Low-Cost Additive Transformations
Before being officially named the "Data Flow Task," it was called the Pipeline Task based on the way data conceptually flows through transformations that modify the data. As the data flows through the Data Flow Task, it visits each transformation, one row at a time. The concept of modifying data row by row has some significant efficiencies over set operations for certain kinds of transformations. There is a one-to-one relationship between all rows and all transformations, or, in other words, all transformations touch all rows exactly once. By combining primitive transformations together, you can build complex additive transformations in limitless ways without undoing incremental per-transformation overhead. Set-based operations lose out when pipelined because there is often no way to eliminate the per-transform cost associated with multiple row visits.
High PerformanceNo Copying, No Kidding
Copying and moving memory is extremely expensive and over time adds up substantially. The Data Flow Task is built upon the philosophy that unless it is absolutely necessary, after being populated, the memory that holds data should never be moved until it is time to output the data to the destination. Transforms should happen in place, data should only be physically copied when absolutely necessary, and columns that are never transformed or referenced should never be processed. This philosophy or guiding design principle is one of the reasons that the Data Flow Task performs so well. So, although the analogy of a pipeline is useful for instructional purposes, it is only partially correct. Instead of the data flowing through the pipeline, it is actually more accurate to say that the pipeline is moving over the data.
One of the Data Flow Task's strengths is the diversity or data formats it supports. To support both traditional ETL and emerging integration scenarios, it is important that the Data Flow Task be able to access data in multiple formats and to bring that diverse data together in one place where it can be transformed in a common way at the same time. Data sandboxing is a term for describing what happens to data that the Data Flow Task consumes from diversely formatted sources. All the data is retrieved from the source and converted to a columnar data format, making it consistent with the data consumed from other formats.

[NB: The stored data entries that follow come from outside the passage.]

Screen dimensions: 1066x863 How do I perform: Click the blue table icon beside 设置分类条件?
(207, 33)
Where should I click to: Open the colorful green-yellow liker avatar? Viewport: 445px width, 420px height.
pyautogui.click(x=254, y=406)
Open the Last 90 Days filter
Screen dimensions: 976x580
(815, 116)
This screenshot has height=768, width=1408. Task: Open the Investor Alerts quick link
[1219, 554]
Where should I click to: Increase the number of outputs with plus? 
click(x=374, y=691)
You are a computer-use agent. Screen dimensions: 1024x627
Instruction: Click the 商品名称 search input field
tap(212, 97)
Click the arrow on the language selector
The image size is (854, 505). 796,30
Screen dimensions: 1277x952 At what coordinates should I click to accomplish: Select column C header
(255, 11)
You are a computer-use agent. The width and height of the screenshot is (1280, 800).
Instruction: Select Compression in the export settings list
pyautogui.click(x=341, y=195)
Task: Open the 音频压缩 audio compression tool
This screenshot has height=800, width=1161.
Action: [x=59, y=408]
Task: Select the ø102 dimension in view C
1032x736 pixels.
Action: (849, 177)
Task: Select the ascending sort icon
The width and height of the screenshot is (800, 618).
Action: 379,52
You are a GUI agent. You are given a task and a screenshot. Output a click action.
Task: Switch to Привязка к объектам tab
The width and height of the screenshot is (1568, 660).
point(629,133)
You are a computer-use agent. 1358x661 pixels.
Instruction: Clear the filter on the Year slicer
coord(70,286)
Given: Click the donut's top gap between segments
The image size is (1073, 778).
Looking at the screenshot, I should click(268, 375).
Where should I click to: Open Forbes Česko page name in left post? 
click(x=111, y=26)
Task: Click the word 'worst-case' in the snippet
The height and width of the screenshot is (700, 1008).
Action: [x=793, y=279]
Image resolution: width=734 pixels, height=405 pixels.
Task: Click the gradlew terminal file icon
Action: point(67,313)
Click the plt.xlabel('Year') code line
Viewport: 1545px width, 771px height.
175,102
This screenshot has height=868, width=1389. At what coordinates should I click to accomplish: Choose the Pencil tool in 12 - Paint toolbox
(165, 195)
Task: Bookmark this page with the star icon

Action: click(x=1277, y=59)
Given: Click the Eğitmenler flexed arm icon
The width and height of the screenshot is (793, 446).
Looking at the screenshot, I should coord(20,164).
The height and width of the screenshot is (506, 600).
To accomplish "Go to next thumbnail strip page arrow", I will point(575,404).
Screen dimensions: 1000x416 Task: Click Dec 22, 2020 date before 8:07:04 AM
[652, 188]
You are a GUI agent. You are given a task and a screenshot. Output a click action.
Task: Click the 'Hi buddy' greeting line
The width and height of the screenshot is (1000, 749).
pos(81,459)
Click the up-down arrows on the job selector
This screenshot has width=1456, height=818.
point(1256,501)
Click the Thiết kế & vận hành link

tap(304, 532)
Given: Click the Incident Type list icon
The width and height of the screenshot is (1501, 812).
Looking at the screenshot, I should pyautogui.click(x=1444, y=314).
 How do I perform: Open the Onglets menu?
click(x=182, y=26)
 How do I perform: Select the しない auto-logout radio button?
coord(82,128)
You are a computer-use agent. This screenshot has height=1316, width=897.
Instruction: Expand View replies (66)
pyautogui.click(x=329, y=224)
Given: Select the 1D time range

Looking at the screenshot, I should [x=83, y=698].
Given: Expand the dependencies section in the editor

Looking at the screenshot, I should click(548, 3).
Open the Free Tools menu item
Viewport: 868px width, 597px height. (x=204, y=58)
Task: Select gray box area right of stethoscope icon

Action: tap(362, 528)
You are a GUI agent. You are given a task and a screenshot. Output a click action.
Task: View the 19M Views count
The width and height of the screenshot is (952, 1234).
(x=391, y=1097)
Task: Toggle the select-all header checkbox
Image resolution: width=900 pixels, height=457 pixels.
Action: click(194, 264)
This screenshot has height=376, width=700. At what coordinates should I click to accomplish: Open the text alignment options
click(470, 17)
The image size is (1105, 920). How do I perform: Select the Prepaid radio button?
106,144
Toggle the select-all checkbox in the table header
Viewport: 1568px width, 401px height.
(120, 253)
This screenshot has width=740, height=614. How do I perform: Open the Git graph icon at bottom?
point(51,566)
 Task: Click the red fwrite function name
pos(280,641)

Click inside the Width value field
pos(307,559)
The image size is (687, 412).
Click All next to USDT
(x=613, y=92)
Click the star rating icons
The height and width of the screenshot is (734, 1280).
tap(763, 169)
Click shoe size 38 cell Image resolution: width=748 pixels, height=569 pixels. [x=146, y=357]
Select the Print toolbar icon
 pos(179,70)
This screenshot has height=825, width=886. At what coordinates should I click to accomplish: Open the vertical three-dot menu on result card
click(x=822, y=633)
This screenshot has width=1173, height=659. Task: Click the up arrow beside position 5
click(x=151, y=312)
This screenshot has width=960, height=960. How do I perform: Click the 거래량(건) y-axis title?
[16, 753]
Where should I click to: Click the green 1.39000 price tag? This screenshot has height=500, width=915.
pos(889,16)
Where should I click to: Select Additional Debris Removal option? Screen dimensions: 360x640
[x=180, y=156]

For example, data from an Extensible Markup Language (XML) file can be processed uniformly with data consumed simultaneously from a flat file, a database table, and even a binary file. By supporting multiple diversely typed data sources simultaneously, the Data Flow Task achieves true integration "in the pipe."
Every integration problem is unique and there are times when the components in Integration Services aren't sufficient to build your solution. Therefore, the Data Flow Task is highly extensible in two basic forms: custom components and scripting. If you need a component for accessing some data in a format that isn't currently supported, you can write your own source adapter. Likewise, if you have some business logic for transforming data embedded in custom code, you can write a custom transformation that references that code to do the transformation in the Data Flow Task. Scripting is another way to extend the Data Flow Task by allowing you to write quick and simple data flow logic without having to concern yourself with a fully compiled and installed component. Extensibility makes the Data Flow Task flexible and future-proof because it can be modified to work with data in unforeseen ways.